It’s Time to Watch for Air Quality Alerts

March 8, 2018

Although Central Ohio has continued to experience wintry conditions in recent weeks, Ozone Air Quality Alert Season has already started.

Higher levels of ozone pollution that come with sun and high temperatures are especially troublesome for those with sensitive breathing issues or respiratory disease during the warmer months of the year. For this reason, ozone air quality season lasts from March through October.

For many years, MORPC has issued daily air quality forecasts for ozone and particle pollution and notified the public when pollution levels have become unhealthy for sensitive groups of people, including children and older adults. This year is no exception.

Anyone can sign up to receive Air Quality Alerts directly to their e-mail, and it is very important to some families. A local resident named Adam had this to say:

“Our air quality story begins with our son, Finn. He was born early with ‘cloudy’ lungs and spent 16 days in the NICU while learning to breathe. Never have we cared more about air quality than when our son first breathed it on his own. We are constantly checking air quality and worrying about how he will respond.”
Adam, Local Resident

MORPC works closely with local health agencies, the news media, and other local meteorologists to help spread the message when an Air Quality Alert is issued. Many people have noticed the dynamic messaging signs along area highways, which often notify drivers of Air Quality Alerts.


Ground-level ozone is a colorless, odorless gas produced when emissions from vehicles, lawn equipment and industry combine in the presence of sunlight. Particle pollution is a mixture of solids and liquid droplets that vary in size, and its sources include motor vehicle exhaust, power plants, and industrial facilities.

People with asthma are more likely to suffer an increase in the number and severity of symptoms on days when an Air Quality Alert is issued. Those who are active outdoors should be aware of respiratory or cardiovascular effects from unhealthy air including coughing, shortness of breath, and chest tightness. Pollution levels are generally lower during morning or evening hours, making then a better time for outdoor activities.

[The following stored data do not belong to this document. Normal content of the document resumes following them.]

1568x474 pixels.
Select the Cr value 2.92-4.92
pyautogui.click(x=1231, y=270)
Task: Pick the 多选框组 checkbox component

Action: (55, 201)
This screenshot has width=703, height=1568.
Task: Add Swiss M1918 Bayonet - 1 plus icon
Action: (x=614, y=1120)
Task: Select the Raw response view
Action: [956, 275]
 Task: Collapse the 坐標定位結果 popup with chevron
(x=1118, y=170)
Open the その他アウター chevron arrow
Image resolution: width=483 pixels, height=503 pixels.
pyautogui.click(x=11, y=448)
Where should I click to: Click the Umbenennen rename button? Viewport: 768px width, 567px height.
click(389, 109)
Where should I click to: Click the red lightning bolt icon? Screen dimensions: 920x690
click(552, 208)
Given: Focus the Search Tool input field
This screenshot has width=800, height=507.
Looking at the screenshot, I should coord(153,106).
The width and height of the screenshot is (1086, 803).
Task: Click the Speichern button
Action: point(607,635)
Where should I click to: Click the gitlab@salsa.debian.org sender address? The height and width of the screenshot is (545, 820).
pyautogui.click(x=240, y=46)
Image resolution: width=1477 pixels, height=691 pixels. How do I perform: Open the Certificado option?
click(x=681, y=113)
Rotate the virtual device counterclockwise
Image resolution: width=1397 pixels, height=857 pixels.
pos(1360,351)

MORPC encourages those in the region to take steps to reduce emissions by considering different ways of commuting such as carpooling and taking the bus. With MORPC’s Gohio Commute, residents can explore the many commuting options available in Central Ohio.  Other simple actions to take include not idling your vehicle, refueling after dark, and avoiding the use of gas powered lawn equipment on Air Quality Alert days.